On Wed, 2009-12-02 at 17:13 -0800, David Brownell wrote:
> On Wednesday 02 December 2009, Zach Welch wrote:
> > Add '-c noinit' at the end to suppress the second 'init', if the first
> > one succeeds okay.
> 
> I'd rather just preserve the original semantics, where "init" just
> ensures that things were initialized after it runs ... instead of
> reporting an error when, for some reason, they're already set up.

Well, I think we agreed that we want to eliminate 'mode' altogether.

> We generally need to avoid creating backwards-incompatibilities
> like that semantic change.  At the moment, the general rule is
> that the new way will work for about a year before the old way
> stops.  That's enough time to give a reasonable chance to update
> all the various scripts, and enables coexistence during switches.
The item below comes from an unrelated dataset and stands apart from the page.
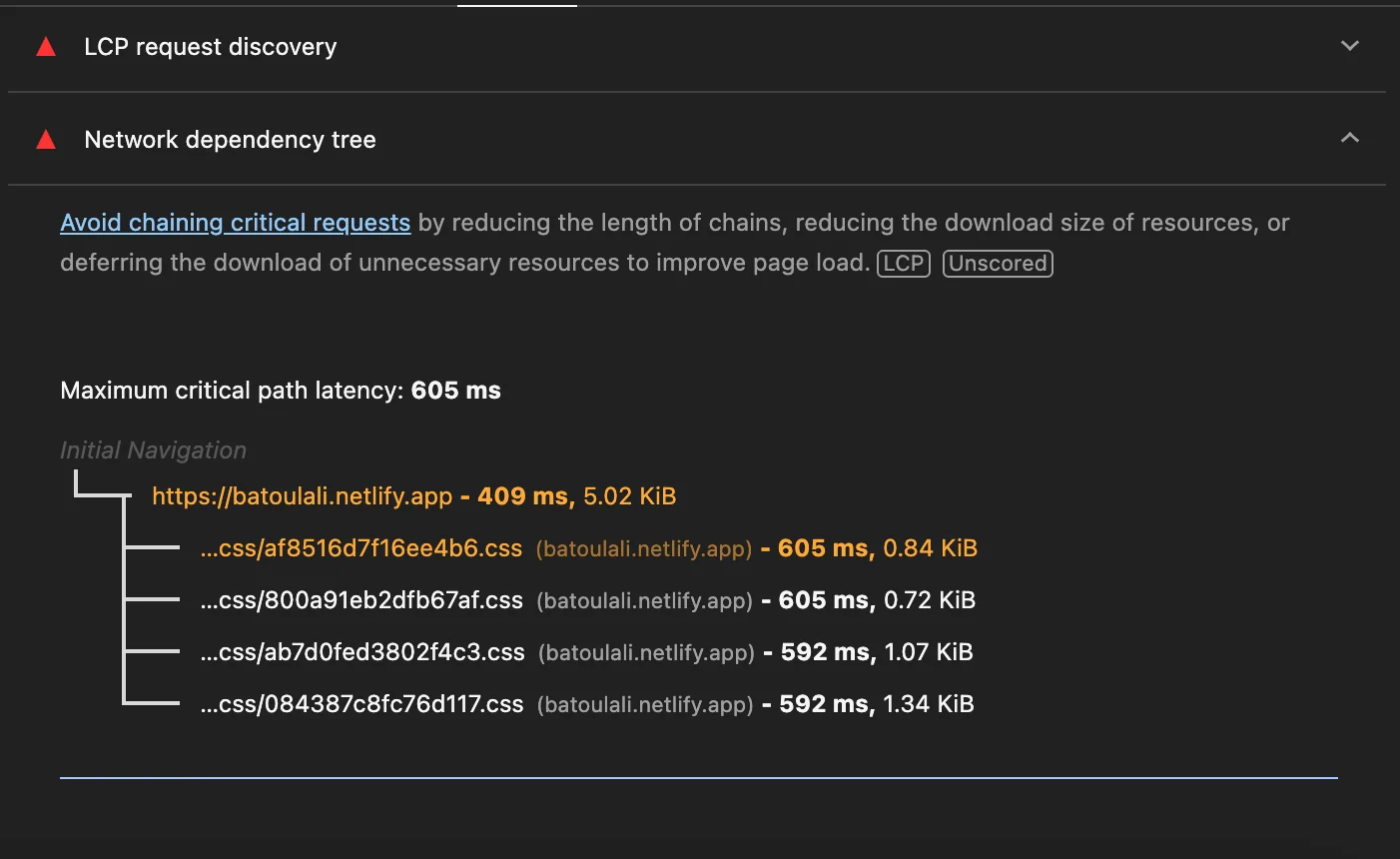Click the LCP tag badge
This screenshot has height=859, width=1400.
(904, 264)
I think you are using "exceptional" semantics, but it was my intention
to preserve compatibility.  For "normal" use cases, I think it continues
to function as before.  But that's no excuse, just rationalization. ;)
For now, we could make the init's mode=COMMAND_ANY.  That should be a
temporary fix that solves your regression, though the other 'init'
commands may need similar treatment.

As far as backwards-compatibility, I have started thinking about cutting
1.0 for the sake of dropping it.  If we _care_ about backwards
compatibility, then we are already treating the code like the 1.0 branch
and the 0.x name is misleading and detrimental to our image.  If so,
then cut 0.4.0 as 1.0, and let's drop the charade that developers have
freedom to change stuff.  That's what 0.x means to me.